There is a lot about this law that I hope we will have time to study thoroughly, and I want to speak to that. There are the red flag and yellow flag provisions, the ability to go to a judge without fear of retribution from someone who is well armed or who has crossbows. It may be in cases, as we know all too frequently, of intimate partner violence. It may be in cases of the random and reckless killing of others, as in the case of Portapique or the desperately sad case of Lionel Desmond, who killed his wife and mother and kids. He was, of course, suffering from PTSD from his service in our armed forces and did not get the help he needed, even though he had gone to a hospital the day before. There are many and varied circumstances when the presence of firearms in a home makes the difference between life and death, and where the provisions in Bill C-21 would indeed, I hope, save lives.
I want to turn to a process question at this point: Why rush this bill? I am very concerned that we just invoked time allocation on a bill that we had only had before us for debate for three hours. This bill is complex. It has many moving parts. The government itself has changed its views on key aspects of this bill between its version last year, which was also Bill C-21, and its version this year, which is the current Bill C-21. The Liberals changed their minds, and wisely, on the question of voluntary versus mandatory buyback.
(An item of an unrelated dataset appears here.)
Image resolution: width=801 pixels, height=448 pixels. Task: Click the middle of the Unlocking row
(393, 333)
They changed their minds, wisely, on the question of any jurisdiction other than the federal government regulating guns. Those were wise choices, and this bill has changed in that way.
Bills get better when they are studied. Any attempt to achieve consensus will improve a bill. A decision on the government side that the Conservatives are only going to obstruct and delay and filibuster is entirely a justified conclusion, given conduct so far in this Parliament, but that does not excuse shortening the time for debate, shortening the time for study and shortening the time to try to find consensus in this place, which is possible.
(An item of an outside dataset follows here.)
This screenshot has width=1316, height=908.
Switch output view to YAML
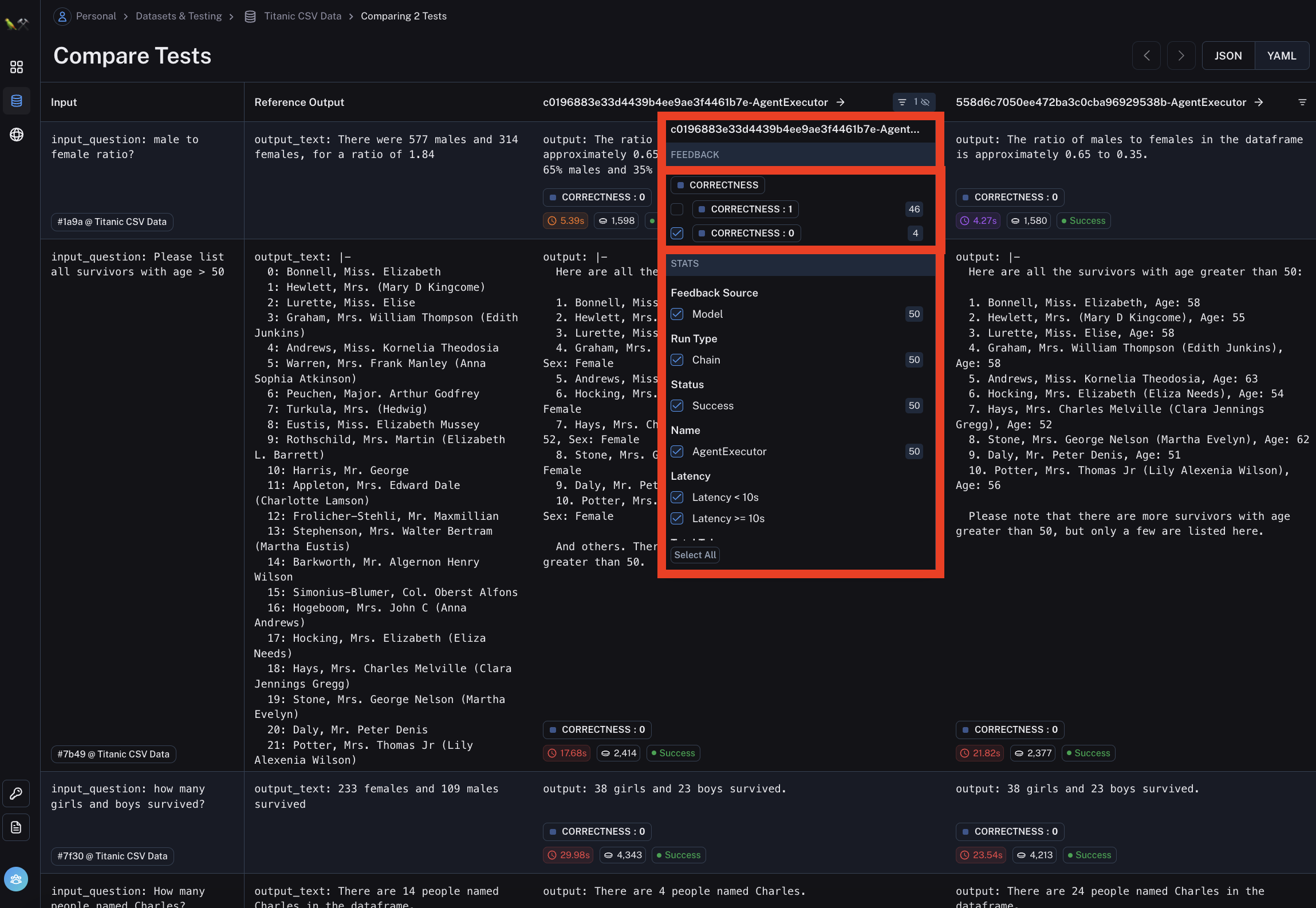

I want to put forward some of the things that would help achieve consensus. One is to observe the rules, which are our rules. It does not take changing the Standing Orders to ban the practice of reading a speech. How does that connect? When a whip or a House leader in a party knows that they can rally however many MPs they have, like cannon fodder, and give them a speech to deliver in 10 minutes, they can clog up the works of this place with people giving speeches.
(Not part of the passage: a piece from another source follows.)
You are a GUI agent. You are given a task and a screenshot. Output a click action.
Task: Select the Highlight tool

If the rules prohibited members from reading a speech and required them to express their thoughts in their own words, there would be fewer members rising to speak during a debate on a bill.
We need to get control of this so that we can have real debate among fewer MPs, because fewer MPs would be able to stand up and speak without a written speech.
The next thing we need to do is consider how many days we sit in this place. We have this panic this time of year, every year, as though a disaster will strike if we do not adjourn on a day that is set. We could sit for more days. We sit for far fewer days than the U.S. Congress, and even fewer days than the British Parliament.
I voted against time allocation, because this is a complicated bill and we should take the time it needs, to respect each other and come up with the best bill.